I don't really understand each of these properties and the difference between them. Please explain the intuitive meaning of these properties followed by the math behind it.

Refernce Link – https://www.cs.utah.edu/~suyash/Dissertation_html/node6.html

Best Answer

Unbiasedness means that under the assumptions regarding the population distribution the estimator in repeated sampling will equal the population parameter on average. This is a nice property for the theory of minimum variance unbiased estimators. However I think unbiasedness is overemphasized. The mean square error is a good measure of the accuracy of an estimator. It equals the square of the estimator's bias plus the variance. Sometimes estimators with small bias have smaller mean square error than unbiased estimators that have large variances.
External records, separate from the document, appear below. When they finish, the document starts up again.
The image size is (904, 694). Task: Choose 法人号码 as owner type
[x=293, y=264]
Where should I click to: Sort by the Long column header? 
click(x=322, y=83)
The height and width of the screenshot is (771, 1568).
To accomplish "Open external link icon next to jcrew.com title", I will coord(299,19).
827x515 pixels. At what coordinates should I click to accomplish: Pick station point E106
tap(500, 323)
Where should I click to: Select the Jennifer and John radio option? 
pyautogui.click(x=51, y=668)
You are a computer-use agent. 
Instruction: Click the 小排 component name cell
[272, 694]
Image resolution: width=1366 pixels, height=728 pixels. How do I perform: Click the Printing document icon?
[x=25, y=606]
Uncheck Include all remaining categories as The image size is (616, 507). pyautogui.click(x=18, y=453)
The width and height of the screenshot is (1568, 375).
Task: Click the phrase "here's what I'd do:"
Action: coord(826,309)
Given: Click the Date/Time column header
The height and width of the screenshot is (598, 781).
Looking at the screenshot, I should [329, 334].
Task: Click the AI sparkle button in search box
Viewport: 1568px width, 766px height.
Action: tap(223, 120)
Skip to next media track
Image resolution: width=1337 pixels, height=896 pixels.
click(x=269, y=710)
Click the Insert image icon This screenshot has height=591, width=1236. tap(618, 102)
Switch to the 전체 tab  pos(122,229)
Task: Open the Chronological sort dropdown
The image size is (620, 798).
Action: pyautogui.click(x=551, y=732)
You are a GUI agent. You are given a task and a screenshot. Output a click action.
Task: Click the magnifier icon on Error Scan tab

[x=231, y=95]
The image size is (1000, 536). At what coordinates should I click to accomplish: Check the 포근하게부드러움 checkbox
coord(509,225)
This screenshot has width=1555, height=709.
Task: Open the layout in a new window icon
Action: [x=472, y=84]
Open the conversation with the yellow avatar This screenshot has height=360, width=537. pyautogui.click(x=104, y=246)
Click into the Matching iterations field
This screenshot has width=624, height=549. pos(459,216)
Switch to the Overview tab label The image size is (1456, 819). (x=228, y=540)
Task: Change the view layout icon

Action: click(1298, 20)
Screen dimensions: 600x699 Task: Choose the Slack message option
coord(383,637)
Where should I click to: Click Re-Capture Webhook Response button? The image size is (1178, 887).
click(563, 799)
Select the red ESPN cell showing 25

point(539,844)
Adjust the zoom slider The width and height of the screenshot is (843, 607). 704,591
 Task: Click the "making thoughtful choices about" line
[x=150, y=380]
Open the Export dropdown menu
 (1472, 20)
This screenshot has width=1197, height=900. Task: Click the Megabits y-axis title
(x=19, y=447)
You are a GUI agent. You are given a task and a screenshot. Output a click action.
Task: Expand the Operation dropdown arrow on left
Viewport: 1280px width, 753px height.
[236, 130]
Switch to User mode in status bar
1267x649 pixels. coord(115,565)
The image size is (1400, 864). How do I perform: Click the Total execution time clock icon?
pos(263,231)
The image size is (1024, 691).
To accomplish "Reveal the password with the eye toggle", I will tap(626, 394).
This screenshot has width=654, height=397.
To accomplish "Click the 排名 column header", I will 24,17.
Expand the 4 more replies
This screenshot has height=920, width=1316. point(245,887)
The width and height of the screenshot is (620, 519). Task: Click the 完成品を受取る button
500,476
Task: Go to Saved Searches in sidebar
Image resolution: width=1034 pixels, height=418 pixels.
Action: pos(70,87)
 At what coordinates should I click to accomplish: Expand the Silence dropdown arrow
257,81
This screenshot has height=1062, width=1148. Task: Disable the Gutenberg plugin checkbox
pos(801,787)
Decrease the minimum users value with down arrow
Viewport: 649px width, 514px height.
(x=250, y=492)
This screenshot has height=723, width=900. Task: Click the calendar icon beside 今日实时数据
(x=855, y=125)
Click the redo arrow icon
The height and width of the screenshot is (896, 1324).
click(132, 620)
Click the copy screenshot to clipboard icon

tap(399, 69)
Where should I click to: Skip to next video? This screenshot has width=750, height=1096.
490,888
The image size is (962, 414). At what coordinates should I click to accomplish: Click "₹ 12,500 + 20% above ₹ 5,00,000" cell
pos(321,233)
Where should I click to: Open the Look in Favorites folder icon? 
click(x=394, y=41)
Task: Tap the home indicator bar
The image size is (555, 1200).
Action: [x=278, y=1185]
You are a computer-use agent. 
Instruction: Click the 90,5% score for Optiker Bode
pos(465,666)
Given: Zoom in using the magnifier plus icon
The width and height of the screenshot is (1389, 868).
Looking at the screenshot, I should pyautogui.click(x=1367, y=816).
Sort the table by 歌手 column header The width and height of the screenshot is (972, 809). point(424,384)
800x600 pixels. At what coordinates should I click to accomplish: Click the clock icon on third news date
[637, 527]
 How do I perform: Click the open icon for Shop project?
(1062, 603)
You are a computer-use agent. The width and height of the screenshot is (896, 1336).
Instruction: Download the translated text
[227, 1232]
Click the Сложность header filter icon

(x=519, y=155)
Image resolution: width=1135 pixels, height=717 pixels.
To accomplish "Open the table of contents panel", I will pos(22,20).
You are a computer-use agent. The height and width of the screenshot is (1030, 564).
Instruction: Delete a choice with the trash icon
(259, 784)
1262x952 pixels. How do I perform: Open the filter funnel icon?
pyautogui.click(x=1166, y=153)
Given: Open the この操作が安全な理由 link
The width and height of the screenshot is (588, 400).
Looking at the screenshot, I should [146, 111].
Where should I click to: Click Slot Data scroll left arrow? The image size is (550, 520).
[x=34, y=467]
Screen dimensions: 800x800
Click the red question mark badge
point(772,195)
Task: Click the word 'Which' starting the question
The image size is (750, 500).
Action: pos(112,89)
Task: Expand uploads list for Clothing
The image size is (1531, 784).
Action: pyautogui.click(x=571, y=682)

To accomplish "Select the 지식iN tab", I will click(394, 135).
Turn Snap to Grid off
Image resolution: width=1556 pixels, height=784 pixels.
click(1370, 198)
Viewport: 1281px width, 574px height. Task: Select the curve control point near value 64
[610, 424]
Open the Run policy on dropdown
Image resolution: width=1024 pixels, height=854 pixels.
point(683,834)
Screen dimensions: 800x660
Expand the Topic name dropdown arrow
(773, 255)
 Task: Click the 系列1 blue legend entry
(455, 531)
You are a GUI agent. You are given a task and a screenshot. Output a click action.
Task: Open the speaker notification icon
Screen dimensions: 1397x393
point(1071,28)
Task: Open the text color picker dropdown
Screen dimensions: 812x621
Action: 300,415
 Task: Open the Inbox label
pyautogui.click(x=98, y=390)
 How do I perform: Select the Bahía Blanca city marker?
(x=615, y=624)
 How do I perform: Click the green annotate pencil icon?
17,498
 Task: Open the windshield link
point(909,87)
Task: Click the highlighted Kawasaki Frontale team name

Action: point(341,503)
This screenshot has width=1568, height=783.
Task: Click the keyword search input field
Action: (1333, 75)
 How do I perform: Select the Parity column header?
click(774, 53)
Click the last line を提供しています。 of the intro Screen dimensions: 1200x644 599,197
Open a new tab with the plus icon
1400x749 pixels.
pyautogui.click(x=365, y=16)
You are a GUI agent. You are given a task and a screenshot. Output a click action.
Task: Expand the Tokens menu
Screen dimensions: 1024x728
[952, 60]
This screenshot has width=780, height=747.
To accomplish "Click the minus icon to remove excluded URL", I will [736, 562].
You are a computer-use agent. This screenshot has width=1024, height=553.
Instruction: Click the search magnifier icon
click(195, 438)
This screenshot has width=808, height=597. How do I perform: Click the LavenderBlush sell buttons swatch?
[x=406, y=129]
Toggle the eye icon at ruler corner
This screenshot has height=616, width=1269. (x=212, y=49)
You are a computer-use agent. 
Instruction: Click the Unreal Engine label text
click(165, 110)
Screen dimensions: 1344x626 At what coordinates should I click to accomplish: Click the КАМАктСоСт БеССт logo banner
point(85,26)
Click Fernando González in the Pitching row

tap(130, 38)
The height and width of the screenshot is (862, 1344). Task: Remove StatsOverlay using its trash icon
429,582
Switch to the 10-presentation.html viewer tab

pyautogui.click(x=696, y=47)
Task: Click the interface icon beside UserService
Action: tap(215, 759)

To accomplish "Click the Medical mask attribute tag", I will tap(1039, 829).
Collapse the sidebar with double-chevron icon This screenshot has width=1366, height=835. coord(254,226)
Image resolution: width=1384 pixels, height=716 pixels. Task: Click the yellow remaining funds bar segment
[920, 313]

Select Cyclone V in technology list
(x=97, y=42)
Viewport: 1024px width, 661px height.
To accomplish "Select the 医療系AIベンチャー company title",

Estimators that are bias can be asymptotically unbiased meaning the bias tends to 0 as the sample size gets large. If the estimator is both asymptotically unbiased and the variance goes to 0 as the sample size gets large then the estimator is consistent (in probability). Technically in measure theory there is a difference between convergence in probability and convergence almost surely. The Cramer Rao Lower bound is a mathematical result that shows in a particular parametric family of distributions that no unbiased estimator can have a variance less than the bound. So if you can show that your estimator achieves the Cramer Rao lower bound you have an efficient estimator.